Saga #02 — Heimdall's ears were too sharp

How the cluster's own tripwires took it down twice in one night, and why the watchman had to learn the difference between an army and the wind.

Symptom

Thirteen minutes after exposing the cluster to the public internet, all four edges were self-quarantined. No attacker. No announcement. No one knew the cluster existed yet. Background internet scanners — Shodan, Censys, the usual suspects — found the three decoy TCP ports (5433, 7379, 9200) within minutes and connected. Three connections from one scanner = three strikes = instant self-quarantine. Four nodes with public IPs = four quarantines in thirteen minutes.
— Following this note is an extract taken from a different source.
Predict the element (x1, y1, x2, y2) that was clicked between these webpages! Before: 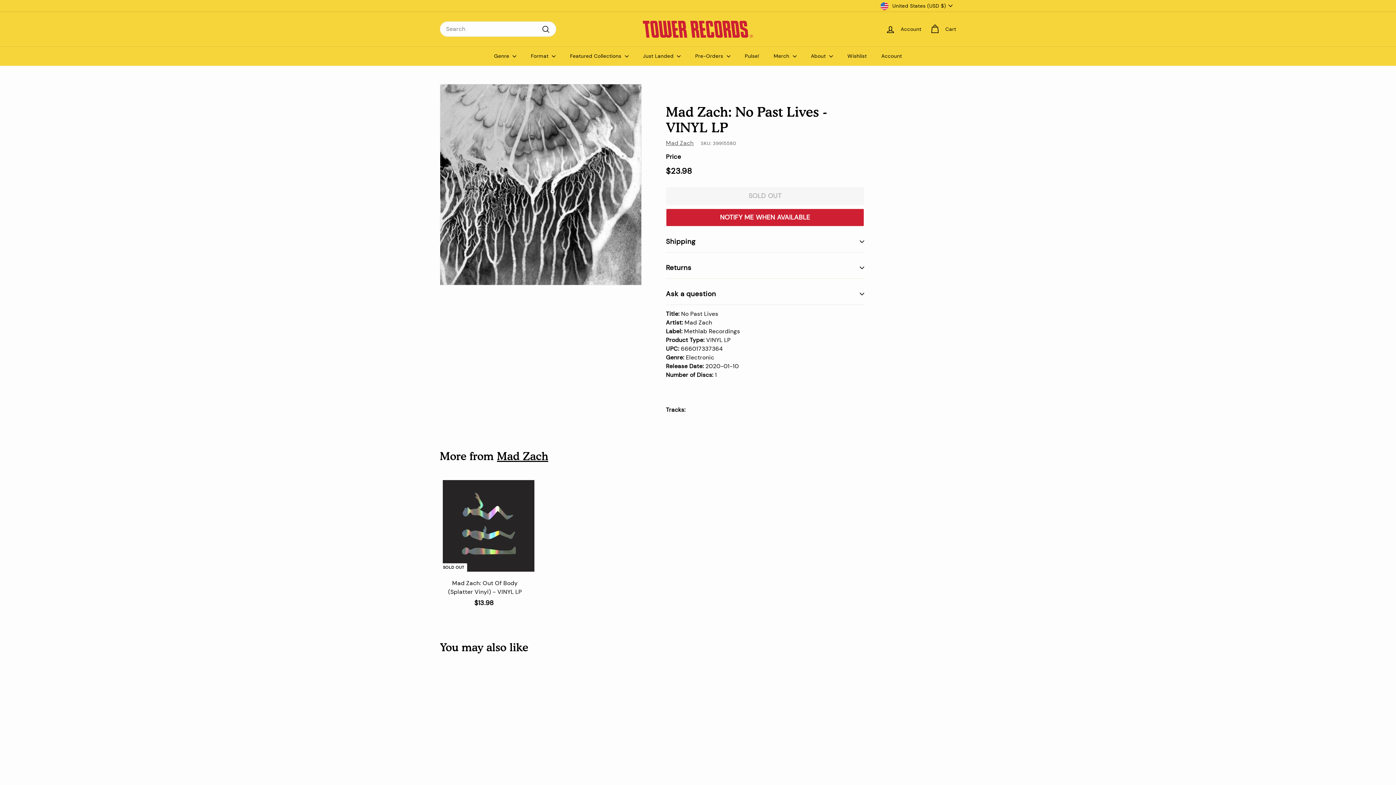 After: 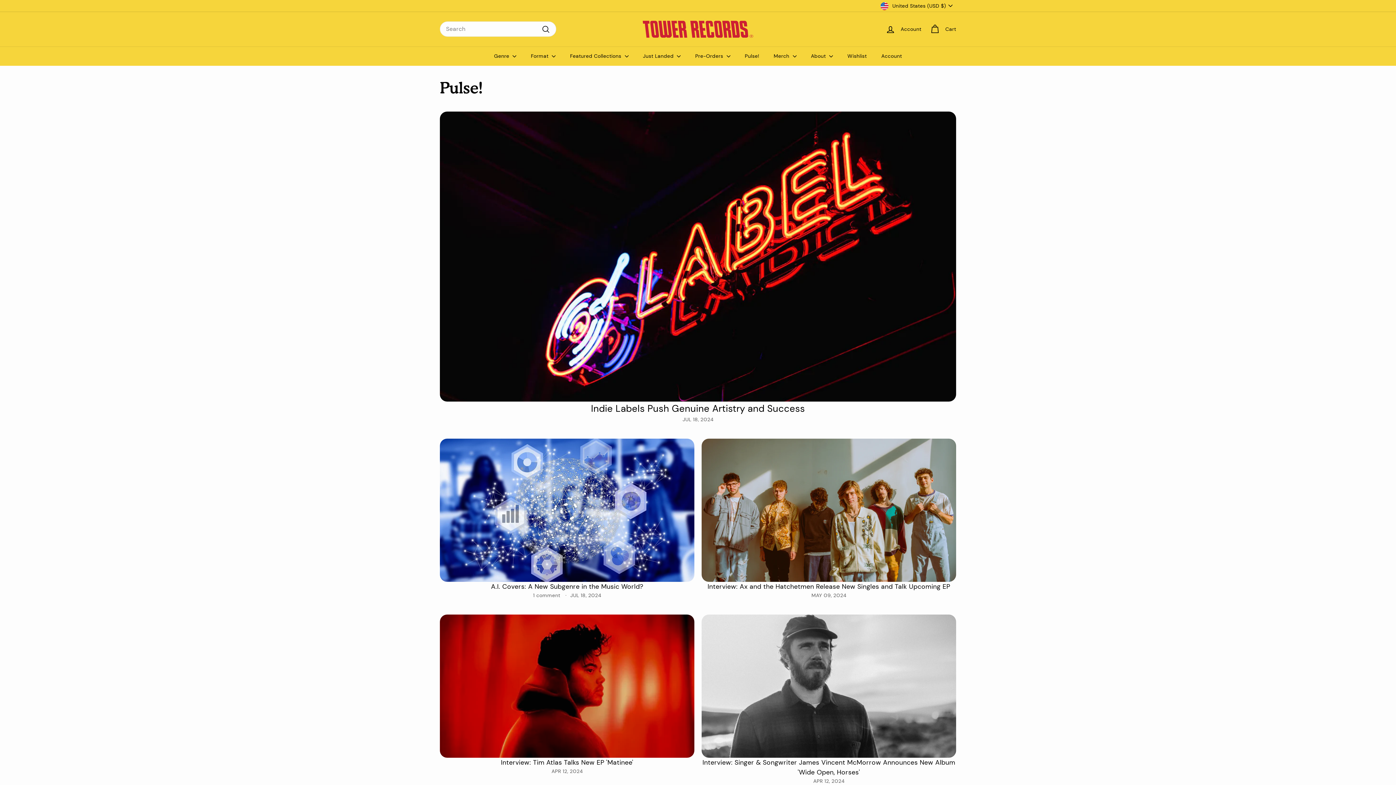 Action: bbox: (737, 46, 766, 65) label: Pulse!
The cluster shut itself down before anyone had a chance to try.

What the honey ports are for

HyveGuard listens on three TCP ports that mimic real services — a Postgres secondary, a Redis secondary, an Elasticsearch node. Nothing legitimate should ever connect to them. On a WireGuard-mesh-only deployment (our production cluster), any connection means the attacker is already on the internal network. That's a strong signal. Three strikes and the node takes itself out of the threshold-signing group — a correct response to a confirmed intrusion.

On the public internet, though, those same ports get poked by automated scanners every hour of every day. The signal that means "you've been compromised" on a private mesh means "you exist on the internet" on a public IP.

Fix #1 — per-source dedup (bought three hours)

The first fix was obvious: deduplicate honey-port strikes by source IP. One scanner hitting all three ports counts as one strike, not three. A second probe from the same IP within an hour doesn't re-count. The quarantine chain only advances when distinct sources probe the ports.

This turned thirteen minutes of survival into three hours. Progress, not solution. Three different scanners over three hours still accumulated three strikes. The cluster self-quarantined overnight — all four nodes, again.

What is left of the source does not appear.